THE TASK:
From the material below, work out how many lines contain "computer" and answer with the number only.

AVAILABLE DATA section start

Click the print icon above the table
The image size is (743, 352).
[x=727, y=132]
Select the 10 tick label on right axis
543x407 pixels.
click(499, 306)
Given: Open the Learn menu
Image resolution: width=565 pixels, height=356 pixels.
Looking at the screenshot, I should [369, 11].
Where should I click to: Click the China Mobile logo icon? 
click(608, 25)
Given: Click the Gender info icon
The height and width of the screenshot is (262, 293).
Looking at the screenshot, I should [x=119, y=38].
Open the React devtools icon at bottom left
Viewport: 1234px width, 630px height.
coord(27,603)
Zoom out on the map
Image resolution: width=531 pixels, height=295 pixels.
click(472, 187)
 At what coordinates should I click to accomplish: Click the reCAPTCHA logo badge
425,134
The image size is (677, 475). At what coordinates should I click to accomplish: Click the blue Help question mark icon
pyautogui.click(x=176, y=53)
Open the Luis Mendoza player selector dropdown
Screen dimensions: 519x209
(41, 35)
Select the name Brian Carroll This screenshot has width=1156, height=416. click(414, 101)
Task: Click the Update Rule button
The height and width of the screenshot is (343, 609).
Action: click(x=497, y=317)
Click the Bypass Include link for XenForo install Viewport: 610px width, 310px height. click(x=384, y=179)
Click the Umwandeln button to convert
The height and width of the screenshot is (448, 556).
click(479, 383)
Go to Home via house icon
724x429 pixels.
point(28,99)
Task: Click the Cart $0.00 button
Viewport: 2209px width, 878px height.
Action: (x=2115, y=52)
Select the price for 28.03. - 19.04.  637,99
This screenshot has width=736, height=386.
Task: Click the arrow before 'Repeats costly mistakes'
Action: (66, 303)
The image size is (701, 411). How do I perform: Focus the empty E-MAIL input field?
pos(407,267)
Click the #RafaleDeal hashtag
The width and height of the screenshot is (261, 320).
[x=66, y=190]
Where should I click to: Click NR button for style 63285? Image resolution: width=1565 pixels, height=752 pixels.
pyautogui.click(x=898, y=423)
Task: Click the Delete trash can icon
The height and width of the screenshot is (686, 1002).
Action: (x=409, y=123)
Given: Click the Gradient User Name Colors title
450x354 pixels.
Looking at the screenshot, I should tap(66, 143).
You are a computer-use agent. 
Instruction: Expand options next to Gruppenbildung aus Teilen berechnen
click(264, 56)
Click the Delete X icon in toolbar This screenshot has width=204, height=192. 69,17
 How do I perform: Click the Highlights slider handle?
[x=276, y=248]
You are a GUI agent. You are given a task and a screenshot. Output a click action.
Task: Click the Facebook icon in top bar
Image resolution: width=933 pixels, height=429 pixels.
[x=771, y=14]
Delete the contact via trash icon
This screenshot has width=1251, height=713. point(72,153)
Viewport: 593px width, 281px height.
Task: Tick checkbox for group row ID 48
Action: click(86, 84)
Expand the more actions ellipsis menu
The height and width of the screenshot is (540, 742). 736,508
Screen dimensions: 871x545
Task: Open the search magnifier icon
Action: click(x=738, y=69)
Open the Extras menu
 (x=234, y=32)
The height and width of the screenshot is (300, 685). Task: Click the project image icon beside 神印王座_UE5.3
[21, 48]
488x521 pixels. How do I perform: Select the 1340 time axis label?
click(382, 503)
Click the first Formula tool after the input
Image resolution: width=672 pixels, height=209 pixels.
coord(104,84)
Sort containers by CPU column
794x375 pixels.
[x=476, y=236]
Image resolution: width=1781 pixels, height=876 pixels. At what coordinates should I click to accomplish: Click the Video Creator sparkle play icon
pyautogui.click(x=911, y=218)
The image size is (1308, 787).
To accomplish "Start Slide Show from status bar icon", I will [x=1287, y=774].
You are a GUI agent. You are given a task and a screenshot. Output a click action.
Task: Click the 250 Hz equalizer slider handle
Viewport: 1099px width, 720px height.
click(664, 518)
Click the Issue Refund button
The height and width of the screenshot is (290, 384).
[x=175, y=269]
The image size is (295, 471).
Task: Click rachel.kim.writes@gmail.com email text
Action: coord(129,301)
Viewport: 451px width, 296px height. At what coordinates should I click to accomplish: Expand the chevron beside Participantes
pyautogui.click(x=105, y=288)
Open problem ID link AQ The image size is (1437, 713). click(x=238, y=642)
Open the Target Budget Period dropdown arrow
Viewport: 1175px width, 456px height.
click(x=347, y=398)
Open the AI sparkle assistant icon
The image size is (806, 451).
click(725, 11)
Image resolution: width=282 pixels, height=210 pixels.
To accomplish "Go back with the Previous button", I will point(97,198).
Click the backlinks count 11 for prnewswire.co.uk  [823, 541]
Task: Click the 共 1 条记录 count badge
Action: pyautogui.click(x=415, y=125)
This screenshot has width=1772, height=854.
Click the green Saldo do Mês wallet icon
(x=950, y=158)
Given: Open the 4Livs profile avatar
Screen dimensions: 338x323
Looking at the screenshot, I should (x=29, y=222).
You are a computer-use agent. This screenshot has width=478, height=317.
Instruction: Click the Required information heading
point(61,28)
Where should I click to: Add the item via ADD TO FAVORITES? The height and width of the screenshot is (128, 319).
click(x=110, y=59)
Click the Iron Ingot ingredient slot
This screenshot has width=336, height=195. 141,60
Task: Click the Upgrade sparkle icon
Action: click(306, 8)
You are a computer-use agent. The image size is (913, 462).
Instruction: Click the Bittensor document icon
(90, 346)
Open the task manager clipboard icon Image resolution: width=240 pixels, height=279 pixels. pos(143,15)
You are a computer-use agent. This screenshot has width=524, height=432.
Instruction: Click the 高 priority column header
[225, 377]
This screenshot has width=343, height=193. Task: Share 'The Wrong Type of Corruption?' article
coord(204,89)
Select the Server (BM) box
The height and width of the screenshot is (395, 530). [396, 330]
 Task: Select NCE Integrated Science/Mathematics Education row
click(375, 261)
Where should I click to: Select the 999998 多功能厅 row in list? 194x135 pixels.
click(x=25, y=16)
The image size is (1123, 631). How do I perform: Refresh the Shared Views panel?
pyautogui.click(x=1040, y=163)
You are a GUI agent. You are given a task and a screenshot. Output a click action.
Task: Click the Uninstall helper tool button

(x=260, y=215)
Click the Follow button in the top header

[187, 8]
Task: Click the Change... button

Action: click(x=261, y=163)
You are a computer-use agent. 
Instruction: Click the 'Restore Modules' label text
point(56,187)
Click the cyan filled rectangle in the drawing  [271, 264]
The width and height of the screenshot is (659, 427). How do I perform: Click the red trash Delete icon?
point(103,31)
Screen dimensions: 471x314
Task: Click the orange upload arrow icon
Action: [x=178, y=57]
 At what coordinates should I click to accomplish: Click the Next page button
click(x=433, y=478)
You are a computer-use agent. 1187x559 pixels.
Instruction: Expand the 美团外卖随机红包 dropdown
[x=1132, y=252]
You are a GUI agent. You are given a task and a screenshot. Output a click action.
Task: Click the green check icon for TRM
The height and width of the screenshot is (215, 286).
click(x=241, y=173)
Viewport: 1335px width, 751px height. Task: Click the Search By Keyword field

AVAILABLE DATA section end

SOLVED PROBLEM:
6